= Exercise description =
Extend the following essay on a teacher's encounter with gendered contempt in a classroom, continuing from its final sentence.

= Text excerpt =

··········

It was invisible to me for many years. The first glimpse I remember was teaching a class on children’s fiction. A boy in the class attacked a girl’s writing about the death of her puppy as worthless. His critique had no basis in her language or imagery. He condemned it simply because she was female – to the gleeful laughter of the other boys in the room. I was stunned both at the viciousness of an 9-year-old in invoking patriarchy in this way as well as the ready participation of the other boys in this ritual. Worse, the girl who was the target did not have the psychological tools to respond to the attack on a work in which she had invested considerable intellectual and emotional effort. Worst of all, the other girls in the room drew back from the conversation and became unwilling to share their own creativity. The respectful safety of the classroom had been suspended, and, as a teacher, I was unprepared to restore it immediately.
It took weeks of redesigning the curriculum and daily lesson plans towards a workshop style to restore any possibility of general student participation. The overall culture of engagement and improvement never fully recovered. Over the two decades since that day, none of my subsequent classes have had a similar breach. Any hint of derogation earns immediate correction and affected students have the opportunity to respond on their own terms. In the best cases, students who proudly celebrated reenactments of gendered violence have been held accountable by both women and men who share a commitment to lives that heal and affirm. Even public protests have taken root to empower whole communities to stand together in spite of institutional abuses.

··········

= Dataset section =

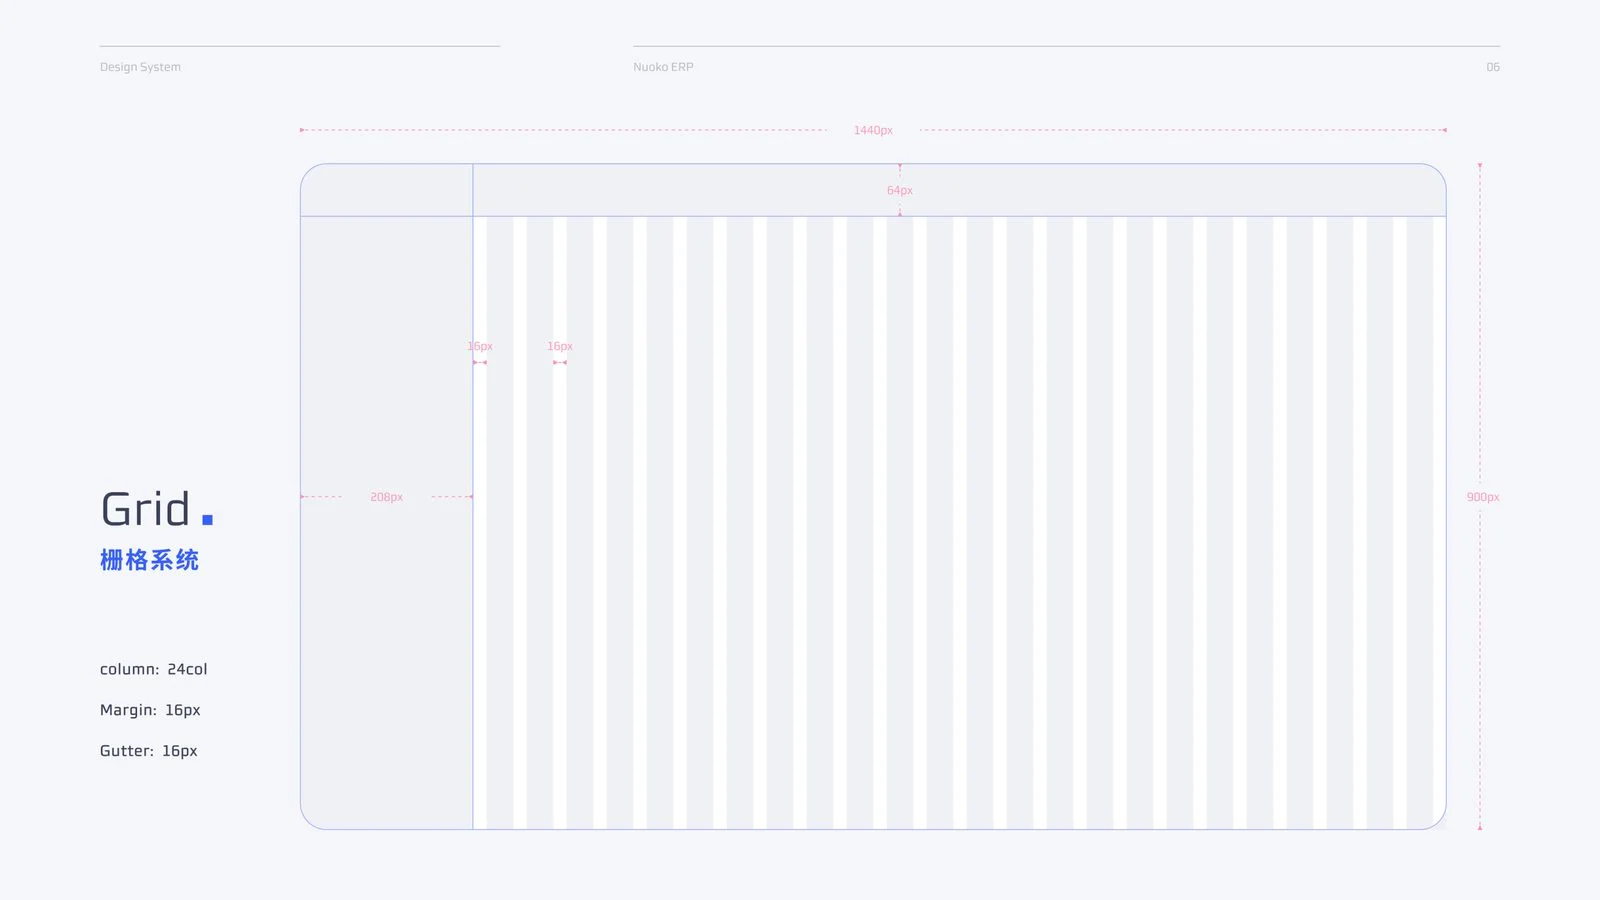The image size is (1600, 900).
Task: Click the column: 24col spec text
Action: 154,669
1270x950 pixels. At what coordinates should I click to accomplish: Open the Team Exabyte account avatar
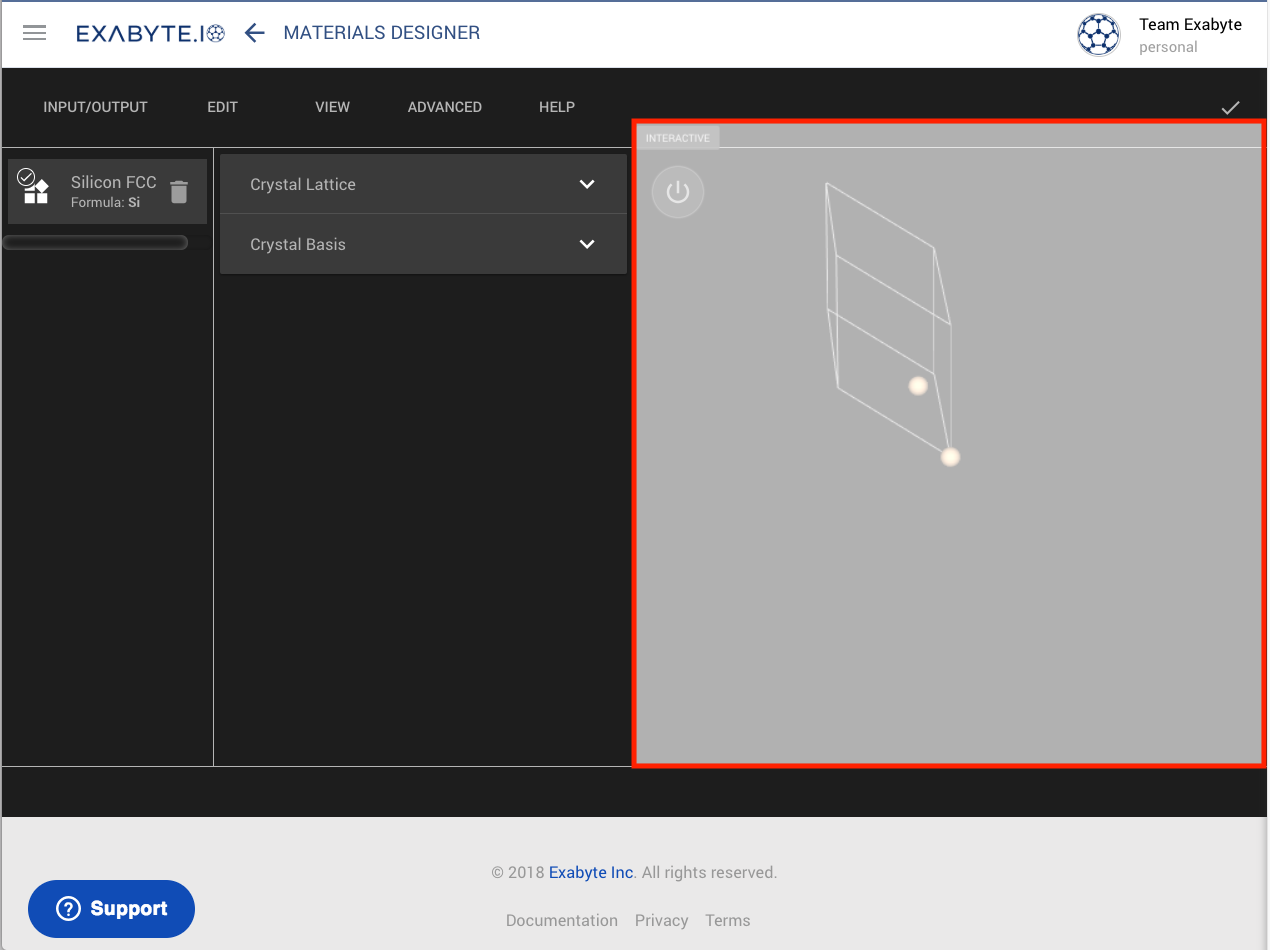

··········

= Task result =
Yet the privileges of patriarchy remain resilient. I am still a man, teaching history and economics, in a national framework that recognizes my work and accomplishments ahead of too many of my women colleagues. So, in this Women’s History Month, it is time to name the names of the professional women who inspire me, who break down barriers daily, and who make the world safer for absolute human dignity. From historic figures like Ella Baker to future world leaders like Sophie Viale, this month is yours. And it is only the beginning. The problem of the twenty-first century is the problem of the gender line, as it has been for eons. This moment is ours to stand for true justice.
Dr. Walter Greason is the Chief Executive Officer of the International Center for Metropolitan Growth and the author of Suburban Erasure: How the Suburbs Ended the Civil Rights Movement in New Jersey. His work is available on Twitter, LinkedIn, Facebook, and by email (firstname.lastname@example.org).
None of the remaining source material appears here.